# Uwell Crown V2



## Cruzz_33 (1/6/16)

UWELL CROWN V2 

*

*

http://vaping360.com/uwell-crown-v2-interview/#!

Big Shoes to Fill

The Crown Version 2 (Crown v2 for short) has enormous shoes to fill. The original was one of the most successful sub-ohm tanks of 2015 and highly praised by VapingChris Kendell. According to Uwell director of marketing Leo Fan, the Crown v2 is even better than its forerunner. He’s so confident of the new sub-ohm tank’s prowess that he believes anyone would choose the new version over the original in a blind taste-test. Check out my chat with Fan above and keep reading for more details on the Crown v2.

At the heart of the Crown v2 is the new “Bullet Coil” system. The most noticeable feature of the new coils is its cone-shaped connector. The company claims that this helps the Crown v2 have smoother airflow. In conjunction with the new chimney design, Uwell claims that the flavor this sub-ohm tank offers will surpass that of its predecessor.

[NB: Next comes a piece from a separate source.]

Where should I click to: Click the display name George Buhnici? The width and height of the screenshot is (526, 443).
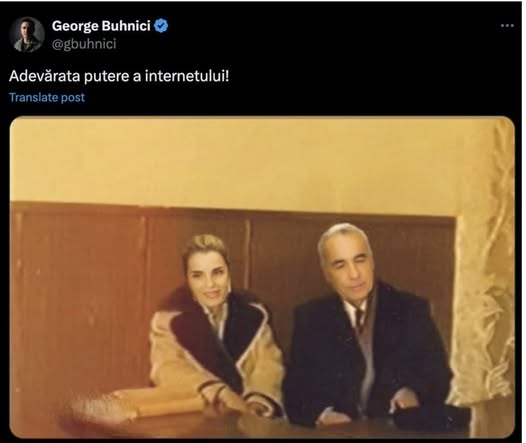pos(101,26)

Uwell Bullet Coils will be available in three resistances at launch. Vapers that want ample plumage will go for the 0.25-ohm coils. The 0.5-ohm coils offer a balanced vape. Lastly, the 0.8-ohm coils offer the best flavor and longest life of the three. Two of the coils use stainless steel wire, while the third is TBA. While the 0.25-ohm coil was my favorite for the original Crown, as a flavor fiend, I’m looking forward to trying out the 0.8-ohm coil on the Crown v2.

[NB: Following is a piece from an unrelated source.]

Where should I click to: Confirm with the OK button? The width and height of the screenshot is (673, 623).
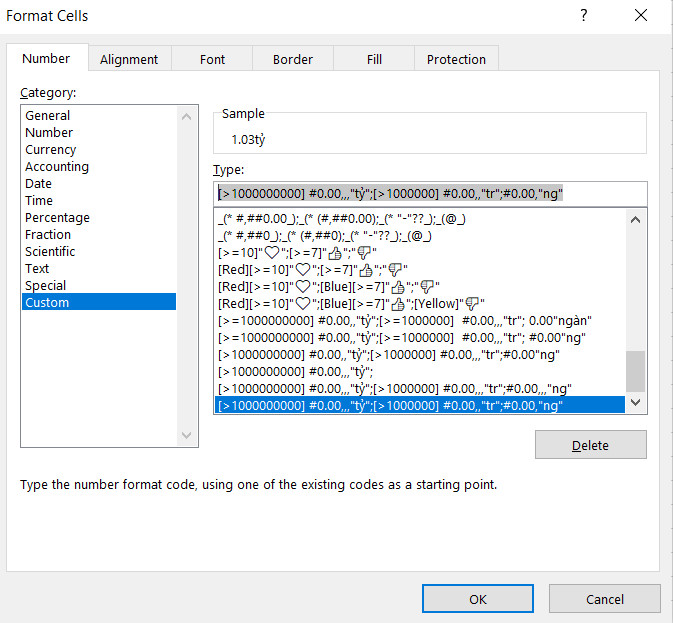478,599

The top-fill system of the Crown Version 2 has several improvements. The e-liquid slots are wider, making refilling a bit cleaner. The part of the top cap that touches glass has a safety screw that secures it into place; you’ll never have to worry about removing it when removing the top cap for filling.

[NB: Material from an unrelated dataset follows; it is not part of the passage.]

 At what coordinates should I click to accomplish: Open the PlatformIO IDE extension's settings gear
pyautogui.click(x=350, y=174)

Aesthetically, the Crown v2 reminds me more of the Uwell Rafale (finely reviewed byVaping Chris Kendell) than the original Crown. It’s a 24mm tank that flares less than the original. It has a smoother and simpler look than the first Crown.

Lastly, the Crown Version 2 will launch in three colors. Of course black and stainless steel will be available, but it will also come in a dark brown color. It’s currently referred to as the “Coffee” finish, but that could change. The coffee color is quite handsome and I’m looking forward to seeing that version in person.

Reactions: Like 4


----------



## Cruzz_33 (1/6/16)

Wander what the rba section will look like and maybe some ceramic coils for Sir @Rob Fisher

Reactions: Like 1


----------



## Rob Fisher (1/6/16)

Cruzz_33 said:


> Wander what the rba section will look like and maybe some ceramic coils for Sir @Rob Fisher



Naaahhh... @Cruzz_33 I have given up on the Crown tank... it's not bad with standard coils once you have been through 3 tank fulls to get rid of the cotton taste... and the ceramic coils are underwhelming as well.

Reactions: Agree 2


----------



## Dubz (3/6/16)



Reactions: Like 1


----------



## Rude Rudi (5/9/16)

Looking for coils... Anyone have stock?
The tanks is stunning BTW!

Reactions: Like 1


----------